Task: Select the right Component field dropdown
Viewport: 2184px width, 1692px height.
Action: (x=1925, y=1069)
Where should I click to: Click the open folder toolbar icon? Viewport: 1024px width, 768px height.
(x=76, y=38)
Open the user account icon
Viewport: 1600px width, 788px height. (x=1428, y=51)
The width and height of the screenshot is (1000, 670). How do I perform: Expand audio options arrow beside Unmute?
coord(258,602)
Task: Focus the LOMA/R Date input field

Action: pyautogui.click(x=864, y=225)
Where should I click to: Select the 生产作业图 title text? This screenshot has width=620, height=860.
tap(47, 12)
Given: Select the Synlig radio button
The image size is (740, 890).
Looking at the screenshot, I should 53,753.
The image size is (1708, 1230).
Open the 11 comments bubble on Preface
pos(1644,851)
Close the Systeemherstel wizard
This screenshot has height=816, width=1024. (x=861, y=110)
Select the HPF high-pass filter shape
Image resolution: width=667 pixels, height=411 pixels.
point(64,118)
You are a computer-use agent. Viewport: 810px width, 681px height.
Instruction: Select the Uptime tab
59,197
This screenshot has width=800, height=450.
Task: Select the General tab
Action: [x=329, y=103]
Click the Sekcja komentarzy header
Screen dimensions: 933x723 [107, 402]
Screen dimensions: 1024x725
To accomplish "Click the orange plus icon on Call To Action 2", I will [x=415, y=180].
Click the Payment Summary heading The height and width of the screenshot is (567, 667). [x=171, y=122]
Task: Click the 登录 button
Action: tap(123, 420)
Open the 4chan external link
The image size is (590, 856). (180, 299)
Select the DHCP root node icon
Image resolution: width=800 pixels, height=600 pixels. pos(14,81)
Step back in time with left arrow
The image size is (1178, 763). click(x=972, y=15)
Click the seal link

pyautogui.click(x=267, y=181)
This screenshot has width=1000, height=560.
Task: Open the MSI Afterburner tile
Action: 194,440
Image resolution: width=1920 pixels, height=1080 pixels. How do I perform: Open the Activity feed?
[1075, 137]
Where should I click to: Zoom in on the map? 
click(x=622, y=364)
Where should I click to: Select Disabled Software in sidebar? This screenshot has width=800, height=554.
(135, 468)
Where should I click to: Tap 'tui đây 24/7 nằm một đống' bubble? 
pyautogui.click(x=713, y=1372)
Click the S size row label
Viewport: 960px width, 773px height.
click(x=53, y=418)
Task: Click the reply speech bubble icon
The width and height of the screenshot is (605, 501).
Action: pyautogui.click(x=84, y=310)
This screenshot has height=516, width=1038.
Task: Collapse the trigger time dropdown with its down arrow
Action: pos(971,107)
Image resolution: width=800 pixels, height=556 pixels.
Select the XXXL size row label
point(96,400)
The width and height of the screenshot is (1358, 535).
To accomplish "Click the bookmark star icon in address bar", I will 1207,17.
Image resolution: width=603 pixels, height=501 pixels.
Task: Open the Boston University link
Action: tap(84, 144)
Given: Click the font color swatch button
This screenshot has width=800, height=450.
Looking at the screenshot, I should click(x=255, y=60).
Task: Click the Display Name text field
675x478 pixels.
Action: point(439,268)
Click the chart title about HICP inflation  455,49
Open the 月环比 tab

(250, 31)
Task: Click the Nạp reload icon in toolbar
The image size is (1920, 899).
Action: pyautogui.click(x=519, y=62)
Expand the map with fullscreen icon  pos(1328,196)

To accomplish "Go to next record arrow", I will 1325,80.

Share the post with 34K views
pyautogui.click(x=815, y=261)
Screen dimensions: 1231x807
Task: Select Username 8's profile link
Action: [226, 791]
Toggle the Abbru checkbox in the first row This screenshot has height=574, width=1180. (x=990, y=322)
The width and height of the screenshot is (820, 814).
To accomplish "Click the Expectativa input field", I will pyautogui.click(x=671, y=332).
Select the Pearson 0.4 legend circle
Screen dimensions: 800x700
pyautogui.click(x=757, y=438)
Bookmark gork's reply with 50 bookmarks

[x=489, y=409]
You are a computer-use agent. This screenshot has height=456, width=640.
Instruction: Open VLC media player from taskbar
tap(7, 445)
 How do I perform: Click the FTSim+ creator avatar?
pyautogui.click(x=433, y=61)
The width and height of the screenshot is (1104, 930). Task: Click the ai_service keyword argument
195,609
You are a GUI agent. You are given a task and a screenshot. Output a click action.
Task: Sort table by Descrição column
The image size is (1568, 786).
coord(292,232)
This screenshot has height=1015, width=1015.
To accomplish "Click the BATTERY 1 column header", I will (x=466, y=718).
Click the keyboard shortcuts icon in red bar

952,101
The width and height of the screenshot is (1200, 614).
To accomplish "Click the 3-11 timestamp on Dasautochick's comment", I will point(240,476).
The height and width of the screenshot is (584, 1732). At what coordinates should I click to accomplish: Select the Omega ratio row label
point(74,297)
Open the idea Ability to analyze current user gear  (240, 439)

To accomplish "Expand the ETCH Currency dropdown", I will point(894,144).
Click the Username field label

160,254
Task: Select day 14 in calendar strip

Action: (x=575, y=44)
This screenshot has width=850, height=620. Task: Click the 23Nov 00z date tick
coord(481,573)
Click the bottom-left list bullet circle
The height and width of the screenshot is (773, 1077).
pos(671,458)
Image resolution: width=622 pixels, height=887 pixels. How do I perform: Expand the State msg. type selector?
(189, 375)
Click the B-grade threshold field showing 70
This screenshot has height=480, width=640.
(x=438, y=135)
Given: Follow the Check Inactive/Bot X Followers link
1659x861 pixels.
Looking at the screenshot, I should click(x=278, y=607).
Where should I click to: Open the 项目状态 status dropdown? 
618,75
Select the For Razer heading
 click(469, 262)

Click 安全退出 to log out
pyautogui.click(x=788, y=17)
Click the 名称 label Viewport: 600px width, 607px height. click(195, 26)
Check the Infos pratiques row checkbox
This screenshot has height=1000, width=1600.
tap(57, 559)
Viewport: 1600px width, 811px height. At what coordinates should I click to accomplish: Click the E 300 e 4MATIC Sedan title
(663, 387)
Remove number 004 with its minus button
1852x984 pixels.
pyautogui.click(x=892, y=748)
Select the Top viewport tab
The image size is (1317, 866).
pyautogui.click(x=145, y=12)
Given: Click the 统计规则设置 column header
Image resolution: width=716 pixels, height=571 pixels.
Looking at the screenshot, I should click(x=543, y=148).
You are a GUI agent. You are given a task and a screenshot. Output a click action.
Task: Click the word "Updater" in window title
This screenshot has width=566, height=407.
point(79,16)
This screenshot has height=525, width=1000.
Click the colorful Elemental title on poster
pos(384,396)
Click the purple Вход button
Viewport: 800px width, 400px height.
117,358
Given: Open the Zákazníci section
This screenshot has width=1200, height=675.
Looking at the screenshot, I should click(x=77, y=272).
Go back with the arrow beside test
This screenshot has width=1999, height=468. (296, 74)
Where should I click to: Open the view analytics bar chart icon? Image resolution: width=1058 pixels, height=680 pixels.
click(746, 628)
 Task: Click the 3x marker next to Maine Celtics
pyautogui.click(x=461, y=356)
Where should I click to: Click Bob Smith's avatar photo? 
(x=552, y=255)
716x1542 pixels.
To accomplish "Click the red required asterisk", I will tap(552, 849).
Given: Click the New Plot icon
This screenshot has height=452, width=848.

+++

Every entry should be transcribed exactly, with nothing omitted.

Solved exercise:
Task: Select the right Component field dropdown
Viewport: 2184px width, 1692px height.
Action: (x=1925, y=1069)
Where should I click to: Click the open folder toolbar icon? Viewport: 1024px width, 768px height.
(x=76, y=38)
Open the user account icon
Viewport: 1600px width, 788px height. (x=1428, y=51)
The width and height of the screenshot is (1000, 670). How do I perform: Expand audio options arrow beside Unmute?
coord(258,602)
Task: Focus the LOMA/R Date input field

Action: pyautogui.click(x=864, y=225)
Where should I click to: Select the 生产作业图 title text? This screenshot has width=620, height=860.
tap(47, 12)
Given: Select the Synlig radio button
The image size is (740, 890).
Looking at the screenshot, I should 53,753.
The image size is (1708, 1230).
Open the 11 comments bubble on Preface
pos(1644,851)
Close the Systeemherstel wizard
This screenshot has height=816, width=1024. (x=861, y=110)
Select the HPF high-pass filter shape
Image resolution: width=667 pixels, height=411 pixels.
point(64,118)
You are a computer-use agent. Viewport: 810px width, 681px height.
Instruction: Select the Uptime tab
59,197
This screenshot has width=800, height=450.
Task: Select the General tab
Action: [x=329, y=103]
Click the Sekcja komentarzy header
Screen dimensions: 933x723 [107, 402]
Screen dimensions: 1024x725
To accomplish "Click the orange plus icon on Call To Action 2", I will [x=415, y=180].
Click the Payment Summary heading The height and width of the screenshot is (567, 667). [x=171, y=122]
Task: Click the 登录 button
Action: tap(123, 420)
Open the 4chan external link
The image size is (590, 856). (180, 299)
Select the DHCP root node icon
Image resolution: width=800 pixels, height=600 pixels. pos(14,81)
Step back in time with left arrow
The image size is (1178, 763). click(x=972, y=15)
Click the seal link

pyautogui.click(x=267, y=181)
This screenshot has width=1000, height=560.
Task: Open the MSI Afterburner tile
Action: 194,440
Image resolution: width=1920 pixels, height=1080 pixels. How do I perform: Open the Activity feed?
[1075, 137]
Where should I click to: Zoom in on the map? 
click(x=622, y=364)
Where should I click to: Select Disabled Software in sidebar? This screenshot has width=800, height=554.
(135, 468)
Where should I click to: Tap 'tui đây 24/7 nằm một đống' bubble? 
pyautogui.click(x=713, y=1372)
Click the S size row label
Viewport: 960px width, 773px height.
click(x=53, y=418)
Task: Click the reply speech bubble icon
The width and height of the screenshot is (605, 501).
Action: pyautogui.click(x=84, y=310)
This screenshot has height=516, width=1038.
Task: Collapse the trigger time dropdown with its down arrow
Action: pos(971,107)
Image resolution: width=800 pixels, height=556 pixels.
Select the XXXL size row label
point(96,400)
The width and height of the screenshot is (1358, 535).
To accomplish "Click the bookmark star icon in address bar", I will 1207,17.
Image resolution: width=603 pixels, height=501 pixels.
Task: Open the Boston University link
Action: tap(84, 144)
Given: Click the font color swatch button
This screenshot has width=800, height=450.
Looking at the screenshot, I should click(x=255, y=60).
Task: Click the Display Name text field
675x478 pixels.
Action: point(439,268)
Click the chart title about HICP inflation  455,49
Open the 月环比 tab

(250, 31)
Task: Click the Nạp reload icon in toolbar
The image size is (1920, 899).
Action: pyautogui.click(x=519, y=62)
Expand the map with fullscreen icon  pos(1328,196)

To accomplish "Go to next record arrow", I will 1325,80.

Share the post with 34K views
pyautogui.click(x=815, y=261)
Screen dimensions: 1231x807
Task: Select Username 8's profile link
Action: [226, 791]
Toggle the Abbru checkbox in the first row This screenshot has height=574, width=1180. (x=990, y=322)
The width and height of the screenshot is (820, 814).
To accomplish "Click the Expectativa input field", I will pyautogui.click(x=671, y=332).
Select the Pearson 0.4 legend circle
Screen dimensions: 800x700
pyautogui.click(x=757, y=438)
Bookmark gork's reply with 50 bookmarks

[x=489, y=409]
You are a computer-use agent. This screenshot has height=456, width=640.
Instruction: Open VLC media player from taskbar
tap(7, 445)
 How do I perform: Click the FTSim+ creator avatar?
pyautogui.click(x=433, y=61)
The width and height of the screenshot is (1104, 930). Task: Click the ai_service keyword argument
195,609
You are a GUI agent. You are given a task and a screenshot. Output a click action.
Task: Sort table by Descrição column
The image size is (1568, 786).
coord(292,232)
This screenshot has height=1015, width=1015.
To accomplish "Click the BATTERY 1 column header", I will (x=466, y=718).
Click the keyboard shortcuts icon in red bar

952,101
The width and height of the screenshot is (1200, 614).
To accomplish "Click the 3-11 timestamp on Dasautochick's comment", I will point(240,476).
The height and width of the screenshot is (584, 1732). At what coordinates should I click to accomplish: Select the Omega ratio row label
point(74,297)
Open the idea Ability to analyze current user gear  (240, 439)

To accomplish "Expand the ETCH Currency dropdown", I will point(894,144).
Click the Username field label

160,254
Task: Select day 14 in calendar strip

Action: (x=575, y=44)
This screenshot has width=850, height=620. Task: Click the 23Nov 00z date tick
coord(481,573)
Click the bottom-left list bullet circle
The height and width of the screenshot is (773, 1077).
pos(671,458)
Image resolution: width=622 pixels, height=887 pixels. How do I perform: Expand the State msg. type selector?
(189, 375)
Click the B-grade threshold field showing 70
This screenshot has height=480, width=640.
(x=438, y=135)
Given: Follow the Check Inactive/Bot X Followers link
1659x861 pixels.
Looking at the screenshot, I should click(x=278, y=607).
Where should I click to: Open the 项目状态 status dropdown? 
618,75
Select the For Razer heading
 click(469, 262)

Click 安全退出 to log out
pyautogui.click(x=788, y=17)
Click the 名称 label Viewport: 600px width, 607px height. click(195, 26)
Check the Infos pratiques row checkbox
This screenshot has height=1000, width=1600.
tap(57, 559)
Viewport: 1600px width, 811px height. At what coordinates should I click to accomplish: Click the E 300 e 4MATIC Sedan title
(663, 387)
Remove number 004 with its minus button
1852x984 pixels.
pyautogui.click(x=892, y=748)
Select the Top viewport tab
The image size is (1317, 866).
pyautogui.click(x=145, y=12)
Given: Click the 统计规则设置 column header
Image resolution: width=716 pixels, height=571 pixels.
Looking at the screenshot, I should click(x=543, y=148).
You are a GUI agent. You are given a task and a screenshot. Output a click action.
Task: Click the word "Updater" in window title
This screenshot has width=566, height=407.
point(79,16)
This screenshot has height=525, width=1000.
Click the colorful Elemental title on poster
pos(384,396)
Click the purple Вход button
Viewport: 800px width, 400px height.
117,358
Given: Open the Zákazníci section
This screenshot has width=1200, height=675.
Looking at the screenshot, I should click(x=77, y=272).
Go back with the arrow beside test
This screenshot has width=1999, height=468. (296, 74)
Where should I click to: Open the view analytics bar chart icon? Image resolution: width=1058 pixels, height=680 pixels.
click(746, 628)
 Task: Click the 3x marker next to Maine Celtics
pyautogui.click(x=461, y=356)
Where should I click to: Click Bob Smith's avatar photo? 
(x=552, y=255)
716x1542 pixels.
To accomplish "Click the red required asterisk", I will tap(552, 849).
Given: Click the New Plot icon
This screenshot has height=452, width=848.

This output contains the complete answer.